───── Data records
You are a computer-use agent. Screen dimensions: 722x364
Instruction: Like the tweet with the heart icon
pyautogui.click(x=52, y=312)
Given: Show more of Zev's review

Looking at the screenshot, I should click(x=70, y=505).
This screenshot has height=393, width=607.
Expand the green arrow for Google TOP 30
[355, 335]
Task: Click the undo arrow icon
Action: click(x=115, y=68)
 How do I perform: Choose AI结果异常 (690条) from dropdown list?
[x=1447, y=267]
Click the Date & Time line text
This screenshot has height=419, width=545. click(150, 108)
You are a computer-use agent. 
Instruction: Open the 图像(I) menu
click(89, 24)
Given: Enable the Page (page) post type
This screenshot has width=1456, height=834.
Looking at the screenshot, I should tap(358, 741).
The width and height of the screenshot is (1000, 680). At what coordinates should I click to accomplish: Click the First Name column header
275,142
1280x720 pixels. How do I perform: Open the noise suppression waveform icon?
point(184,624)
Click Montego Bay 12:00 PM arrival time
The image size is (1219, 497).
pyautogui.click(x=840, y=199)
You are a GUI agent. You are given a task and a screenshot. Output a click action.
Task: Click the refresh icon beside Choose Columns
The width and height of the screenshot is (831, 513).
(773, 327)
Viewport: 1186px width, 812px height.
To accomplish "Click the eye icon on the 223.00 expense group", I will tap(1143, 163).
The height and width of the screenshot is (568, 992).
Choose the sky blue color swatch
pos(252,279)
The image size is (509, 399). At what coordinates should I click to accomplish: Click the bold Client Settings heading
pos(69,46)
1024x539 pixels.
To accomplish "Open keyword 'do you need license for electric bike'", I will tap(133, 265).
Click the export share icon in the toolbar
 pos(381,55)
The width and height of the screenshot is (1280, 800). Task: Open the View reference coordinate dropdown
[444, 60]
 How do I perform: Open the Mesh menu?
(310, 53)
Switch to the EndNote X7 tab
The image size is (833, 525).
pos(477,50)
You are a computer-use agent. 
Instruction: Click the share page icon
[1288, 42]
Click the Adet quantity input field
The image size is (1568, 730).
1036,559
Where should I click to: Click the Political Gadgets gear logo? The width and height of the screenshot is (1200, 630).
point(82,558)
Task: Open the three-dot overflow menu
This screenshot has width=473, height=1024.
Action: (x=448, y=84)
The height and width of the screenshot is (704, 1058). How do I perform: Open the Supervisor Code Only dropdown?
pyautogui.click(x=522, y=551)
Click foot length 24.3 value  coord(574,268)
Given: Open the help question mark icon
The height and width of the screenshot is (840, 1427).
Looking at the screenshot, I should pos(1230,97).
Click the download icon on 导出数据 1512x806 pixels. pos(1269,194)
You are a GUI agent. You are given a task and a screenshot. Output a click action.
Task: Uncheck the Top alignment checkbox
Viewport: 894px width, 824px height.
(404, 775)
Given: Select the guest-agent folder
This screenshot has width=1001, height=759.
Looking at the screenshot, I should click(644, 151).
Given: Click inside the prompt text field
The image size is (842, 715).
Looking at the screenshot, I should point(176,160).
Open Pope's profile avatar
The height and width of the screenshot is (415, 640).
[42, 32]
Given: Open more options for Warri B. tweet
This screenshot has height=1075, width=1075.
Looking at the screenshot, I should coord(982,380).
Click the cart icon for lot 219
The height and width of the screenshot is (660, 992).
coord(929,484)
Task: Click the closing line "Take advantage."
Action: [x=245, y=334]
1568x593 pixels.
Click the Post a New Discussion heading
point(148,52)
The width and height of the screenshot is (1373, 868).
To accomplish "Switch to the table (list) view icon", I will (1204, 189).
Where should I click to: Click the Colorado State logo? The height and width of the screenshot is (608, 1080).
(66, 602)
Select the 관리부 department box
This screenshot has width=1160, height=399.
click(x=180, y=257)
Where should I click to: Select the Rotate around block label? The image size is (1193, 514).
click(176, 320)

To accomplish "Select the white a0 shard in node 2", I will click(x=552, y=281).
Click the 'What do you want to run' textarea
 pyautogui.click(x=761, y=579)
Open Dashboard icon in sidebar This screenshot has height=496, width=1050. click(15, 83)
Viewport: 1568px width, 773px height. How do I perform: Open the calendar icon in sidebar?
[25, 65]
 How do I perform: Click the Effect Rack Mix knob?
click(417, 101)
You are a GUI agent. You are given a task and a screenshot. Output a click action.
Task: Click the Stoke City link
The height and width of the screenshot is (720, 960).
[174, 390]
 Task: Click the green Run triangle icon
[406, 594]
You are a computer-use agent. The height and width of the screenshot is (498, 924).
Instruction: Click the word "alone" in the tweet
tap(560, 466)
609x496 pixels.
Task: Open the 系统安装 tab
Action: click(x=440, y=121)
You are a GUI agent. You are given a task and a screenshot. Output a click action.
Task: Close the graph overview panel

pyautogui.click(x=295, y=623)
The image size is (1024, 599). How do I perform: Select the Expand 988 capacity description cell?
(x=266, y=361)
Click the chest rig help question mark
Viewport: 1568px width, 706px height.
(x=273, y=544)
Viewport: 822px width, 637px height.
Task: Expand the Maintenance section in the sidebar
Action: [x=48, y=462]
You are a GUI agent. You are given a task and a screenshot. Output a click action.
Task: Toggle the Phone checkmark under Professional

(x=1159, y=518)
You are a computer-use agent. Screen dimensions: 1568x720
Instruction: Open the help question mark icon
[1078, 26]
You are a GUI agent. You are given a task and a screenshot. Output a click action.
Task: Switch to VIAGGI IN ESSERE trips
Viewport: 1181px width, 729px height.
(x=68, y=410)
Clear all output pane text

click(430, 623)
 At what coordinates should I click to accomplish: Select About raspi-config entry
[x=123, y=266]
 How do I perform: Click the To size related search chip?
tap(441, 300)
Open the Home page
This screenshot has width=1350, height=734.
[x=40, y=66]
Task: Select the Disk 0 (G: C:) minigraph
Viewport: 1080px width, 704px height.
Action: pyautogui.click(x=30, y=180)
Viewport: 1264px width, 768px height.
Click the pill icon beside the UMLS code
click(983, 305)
──────────
§ The request
Return all of the records above word for word, keeping every line in its original order.

§ Answer for this exercise
You are a computer-use agent. Screen dimensions: 722x364
Instruction: Like the tweet with the heart icon
pyautogui.click(x=52, y=312)
Given: Show more of Zev's review

Looking at the screenshot, I should click(x=70, y=505).
This screenshot has height=393, width=607.
Expand the green arrow for Google TOP 30
[355, 335]
Task: Click the undo arrow icon
Action: click(x=115, y=68)
 How do I perform: Choose AI结果异常 (690条) from dropdown list?
[x=1447, y=267]
Click the Date & Time line text
This screenshot has height=419, width=545. click(150, 108)
You are a computer-use agent. 
Instruction: Open the 图像(I) menu
click(89, 24)
Given: Enable the Page (page) post type
This screenshot has width=1456, height=834.
Looking at the screenshot, I should tap(358, 741).
The width and height of the screenshot is (1000, 680). At what coordinates should I click to accomplish: Click the First Name column header
275,142
1280x720 pixels. How do I perform: Open the noise suppression waveform icon?
point(184,624)
Click Montego Bay 12:00 PM arrival time
The image size is (1219, 497).
pyautogui.click(x=840, y=199)
You are a GUI agent. You are given a task and a screenshot. Output a click action.
Task: Click the refresh icon beside Choose Columns
The width and height of the screenshot is (831, 513).
(773, 327)
Viewport: 1186px width, 812px height.
To accomplish "Click the eye icon on the 223.00 expense group", I will tap(1143, 163).
The height and width of the screenshot is (568, 992).
Choose the sky blue color swatch
pos(252,279)
The image size is (509, 399). At what coordinates should I click to accomplish: Click the bold Client Settings heading
pos(69,46)
1024x539 pixels.
To accomplish "Open keyword 'do you need license for electric bike'", I will tap(133, 265).
Click the export share icon in the toolbar
 pos(381,55)
The width and height of the screenshot is (1280, 800). Task: Open the View reference coordinate dropdown
[444, 60]
 How do I perform: Open the Mesh menu?
(310, 53)
Switch to the EndNote X7 tab
The image size is (833, 525).
pos(477,50)
You are a computer-use agent. 
Instruction: Click the share page icon
[1288, 42]
Click the Adet quantity input field
The image size is (1568, 730).
1036,559
Where should I click to: Click the Political Gadgets gear logo? The width and height of the screenshot is (1200, 630).
point(82,558)
Task: Open the three-dot overflow menu
This screenshot has width=473, height=1024.
Action: (x=448, y=84)
The height and width of the screenshot is (704, 1058). How do I perform: Open the Supervisor Code Only dropdown?
pyautogui.click(x=522, y=551)
Click foot length 24.3 value  coord(574,268)
Given: Open the help question mark icon
The height and width of the screenshot is (840, 1427).
Looking at the screenshot, I should pos(1230,97).
Click the download icon on 导出数据 1512x806 pixels. pos(1269,194)
You are a GUI agent. You are given a task and a screenshot. Output a click action.
Task: Uncheck the Top alignment checkbox
Viewport: 894px width, 824px height.
(404, 775)
Given: Select the guest-agent folder
This screenshot has width=1001, height=759.
Looking at the screenshot, I should click(644, 151).
Given: Click inside the prompt text field
The image size is (842, 715).
Looking at the screenshot, I should point(176,160).
Open Pope's profile avatar
The height and width of the screenshot is (415, 640).
[42, 32]
Given: Open more options for Warri B. tweet
This screenshot has height=1075, width=1075.
Looking at the screenshot, I should coord(982,380).
Click the cart icon for lot 219
The height and width of the screenshot is (660, 992).
coord(929,484)
Task: Click the closing line "Take advantage."
Action: [x=245, y=334]
1568x593 pixels.
Click the Post a New Discussion heading
point(148,52)
The width and height of the screenshot is (1373, 868).
To accomplish "Switch to the table (list) view icon", I will (1204, 189).
Where should I click to: Click the Colorado State logo? The height and width of the screenshot is (608, 1080).
(66, 602)
Select the 관리부 department box
This screenshot has width=1160, height=399.
click(x=180, y=257)
Where should I click to: Select the Rotate around block label? The image size is (1193, 514).
click(176, 320)

To accomplish "Select the white a0 shard in node 2", I will click(x=552, y=281).
Click the 'What do you want to run' textarea
 pyautogui.click(x=761, y=579)
Open Dashboard icon in sidebar This screenshot has height=496, width=1050. click(15, 83)
Viewport: 1568px width, 773px height. How do I perform: Open the calendar icon in sidebar?
[25, 65]
 How do I perform: Click the Effect Rack Mix knob?
click(417, 101)
You are a GUI agent. You are given a task and a screenshot. Output a click action.
Task: Click the Stoke City link
The height and width of the screenshot is (720, 960).
[174, 390]
 Task: Click the green Run triangle icon
[406, 594]
You are a computer-use agent. The height and width of the screenshot is (498, 924).
Instruction: Click the word "alone" in the tweet
tap(560, 466)
609x496 pixels.
Task: Open the 系统安装 tab
Action: click(x=440, y=121)
You are a GUI agent. You are given a task and a screenshot. Output a click action.
Task: Close the graph overview panel

pyautogui.click(x=295, y=623)
The image size is (1024, 599). How do I perform: Select the Expand 988 capacity description cell?
(x=266, y=361)
Click the chest rig help question mark
Viewport: 1568px width, 706px height.
(x=273, y=544)
Viewport: 822px width, 637px height.
Task: Expand the Maintenance section in the sidebar
Action: [x=48, y=462]
You are a GUI agent. You are given a task and a screenshot. Output a click action.
Task: Toggle the Phone checkmark under Professional

(x=1159, y=518)
You are a computer-use agent. Screen dimensions: 1568x720
Instruction: Open the help question mark icon
[1078, 26]
You are a GUI agent. You are given a task and a screenshot. Output a click action.
Task: Switch to VIAGGI IN ESSERE trips
Viewport: 1181px width, 729px height.
(x=68, y=410)
Clear all output pane text

click(430, 623)
 At what coordinates should I click to accomplish: Select About raspi-config entry
[x=123, y=266]
 How do I perform: Click the To size related search chip?
tap(441, 300)
Open the Home page
This screenshot has width=1350, height=734.
[x=40, y=66]
Task: Select the Disk 0 (G: C:) minigraph
Viewport: 1080px width, 704px height.
Action: pyautogui.click(x=30, y=180)
Viewport: 1264px width, 768px height.
Click the pill icon beside the UMLS code
click(983, 305)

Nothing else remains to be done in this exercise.